Burlando si muove nel Pd come se Vito Vattuone fosse trasparente. Il senatore di Casarza Ligure, attuale coordinatore regionale dem, ha dato il via alla tempesta di telefonate agli opinion leader del centrosinistra in Liguria in tempi non sospetti, quando di Pd e M5s non se ne parlava ancora (nella vulgata comune). Il suo ‘sondaggio’ puntava su tre nomi candidabili: il magistrato Anna Canepa, il rettore Paolo Comanducci o la sindacalista Annamaria Furlan. Nel frattempo, Canepa ha scelto il Csm e il rettore ha declinato l’offerta di correre per la presidenza col Pd (e M5s). Sul piatto c’è ancora Furlan, ma Burlando ha altre idee.

Resta da capire chi dialoga con chi, nel Pd come nel M5s. Anche in area pentastellata la gerarchia in Liguria è ben lontana dall’essere delineata. Dal meeting di Napoli è formalmente partita la ricerca dei "facilitatori" del "team del futuro" che affiancheranno il capo politico nella gestione locale del Movimento. La selezione è aperta dal 12 ottobre su Rousseau dove i candidati presentano i loro progetti unitamente ai loro curricula, anche politici, per far valere "Meriti" e "Supercompetenze" loro e della loro squadra. La votazione finale è assicurata entro dicembre, a soli 5 mesi dal voto per le Regionali.

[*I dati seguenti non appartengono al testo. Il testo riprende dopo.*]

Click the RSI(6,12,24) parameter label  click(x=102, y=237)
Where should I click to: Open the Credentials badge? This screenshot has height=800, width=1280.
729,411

Il Movimento 5 Stelle in Liguria si prepara a una rivoluzione interna, col placet di Beppe Grillo. Un problema di tempo che stringe per i pentastellati, un’opportunità per il Pd che cercherà di presentarsi col nome pronto per l’occasione. Il M5s riuscirà a far digerire alla base dura-e-pura il ‘burattinaio’ Burlando a tirare le fila? Beppe Grillo è pronto per una campagna elettorale con l'ombra di Claudio sulla schiena? D'altronde, entrambi hanno una desinenza comune legata al mondo del porto, per anni le rispettive famiglie d'origine hanno mangiato dallo stesso piatto.

Un indizio sulle intenzioni dem arriva da un altro pezzo da 90 come Andrea Orlando. “Un'alleanza del Pd col M5s per le regionali in Liguria non so se è possibile, ma è auspicabile. Qui siamo aiutati anche da battaglie comuni di opposizione contro una giunta regionale che ha fallito”, ha detto. Gli avvoltoi hanno iniziato a volteggiare sui voti del Movimento 5 Stelle.